:: Provided text ::
Civil engineers design, build, supervise, operate, and maintain construction projects and systems, including roads, buildings, airports, dams, and systems for water supply and sewage treatment. Civil engineers generally work in a variety of locations and conditions. Many spend time outdoors at construction sites so that they can monitor operations or solve problems onsite. Most work full time.
Civil engineers need a bachelor’s degree. They typically need a graduate degree and licensure for promotion to senior positions. Currently about 1 in 4 Civil Engineers have a master’s degree in the U.S. Civil engineers usually must be licensed in the locations where they provide services directly to the public.
Science classes, along with math, form the foundation for college civil engineering subjects such as physics, statics, dynamics and fluid mechanics. Examples of high school classes needed for engineering are, in mathematics: Algebra I; Algebra II; Geometry; Probability & Statistics; Calculus I; Calculus II. Within the field of science, recommended courses are: Physical Science; Biology; Applied Biology/Chemistry; Advanced Physics; Chemistry.
Some of the personal qualities you may develop during a career in Civil Engineering are: decision making skills; leadership skills; math skills; organizational skills; problem-solving skills; speaking skills; and writing skills. Sounds like the making of a well-rounded person!

:: Excerpted records ::
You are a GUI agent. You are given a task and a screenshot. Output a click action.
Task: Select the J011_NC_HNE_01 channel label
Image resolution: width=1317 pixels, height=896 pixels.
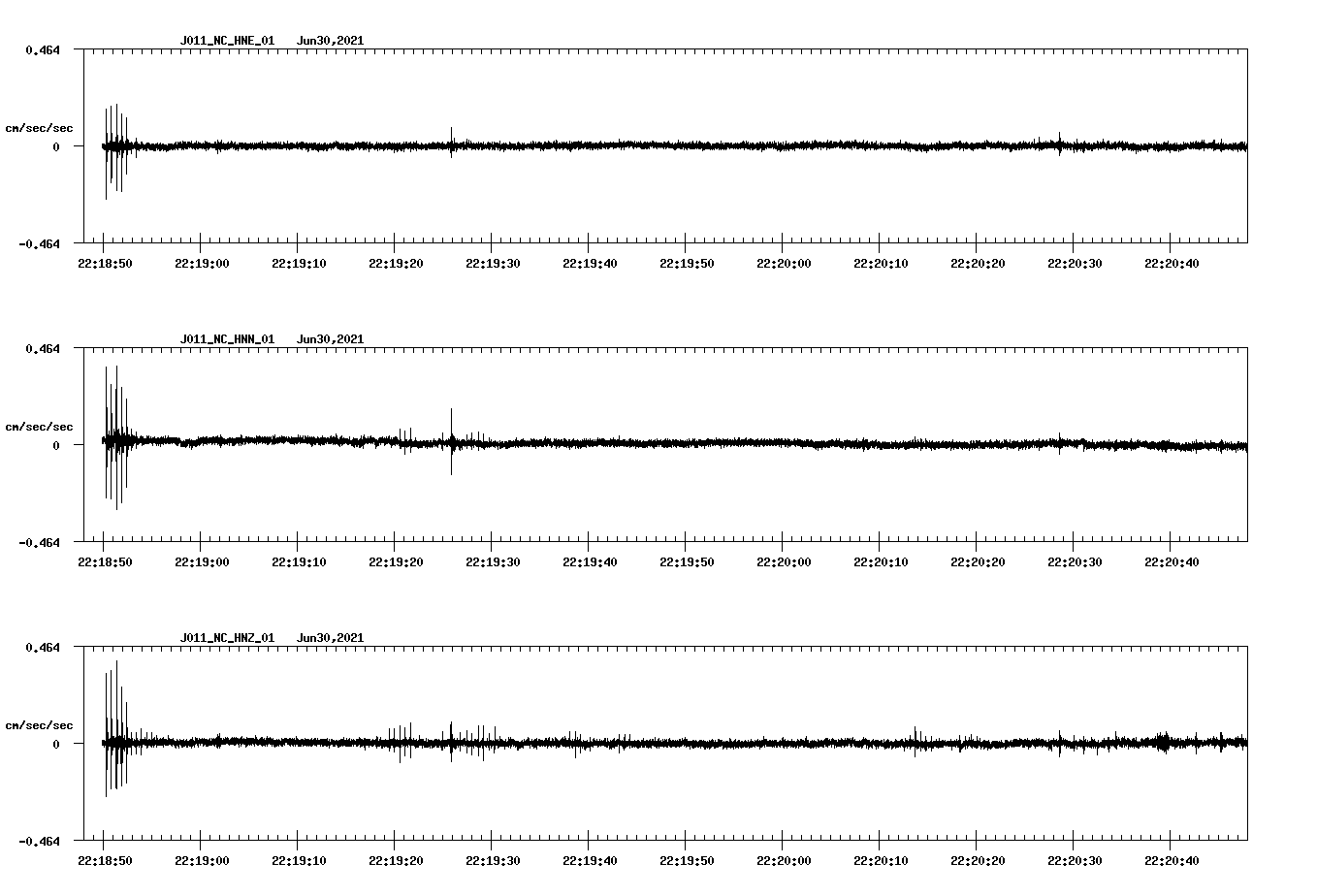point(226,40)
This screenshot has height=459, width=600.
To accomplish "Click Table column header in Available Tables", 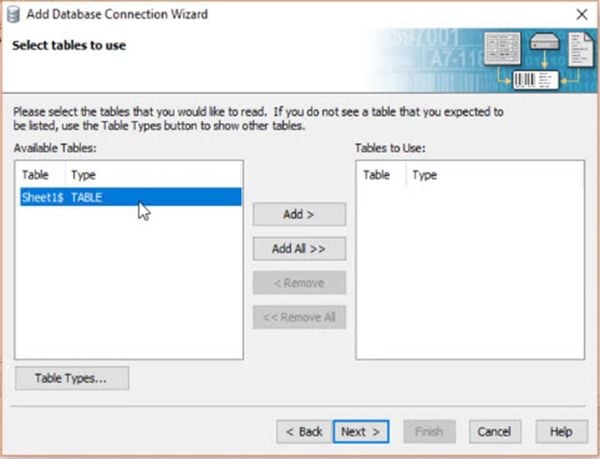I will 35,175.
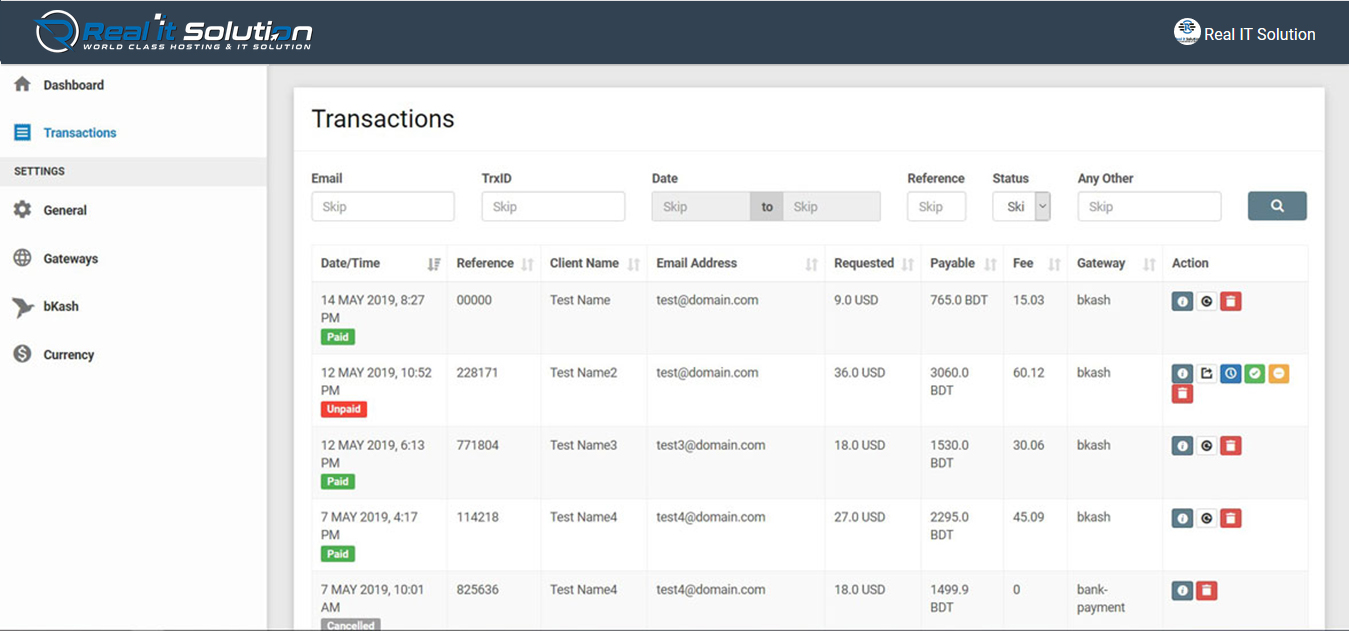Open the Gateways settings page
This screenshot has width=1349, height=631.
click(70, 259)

:: Your tasks ::
(a) Answer these questions from the civil engineering text, one answer per line, marked to match:
(i) What work schedule do most civil engineers keep?
(ii) About what share of civil engineers in the U.S. currently hold a master's degree?
(iii) Which four college civil engineering subjects do science and math classes form the foundation for?
(b) From the civil engineering text, return the passage starting with "Civil engineers design, build, supervise, operate, and" and going on through "work full time.", copied word for word.
(c) In one to three sentences, explain why many civil engineers spend time outdoors at construction sites, according to the civil engineering text.

:: Responses by task ::
(a)
(i) Full time.
(ii) About 1 in 4.
(iii) Physics, statics, dynamics and fluid mechanics.

(b)
Civil engineers design, build, supervise, operate, and maintain construction projects and systems, including roads, buildings, airports, dams, and systems for water supply and sewage treatment. Civil engineers generally work in a variety of locations and conditions. Many spend time outdoors at construction sites so that they can monitor operations or solve problems onsite. Most work full time.

(c) Many civil engineers spend time outdoors at construction sites so that they can monitor operations. Being there also lets them solve problems onsite.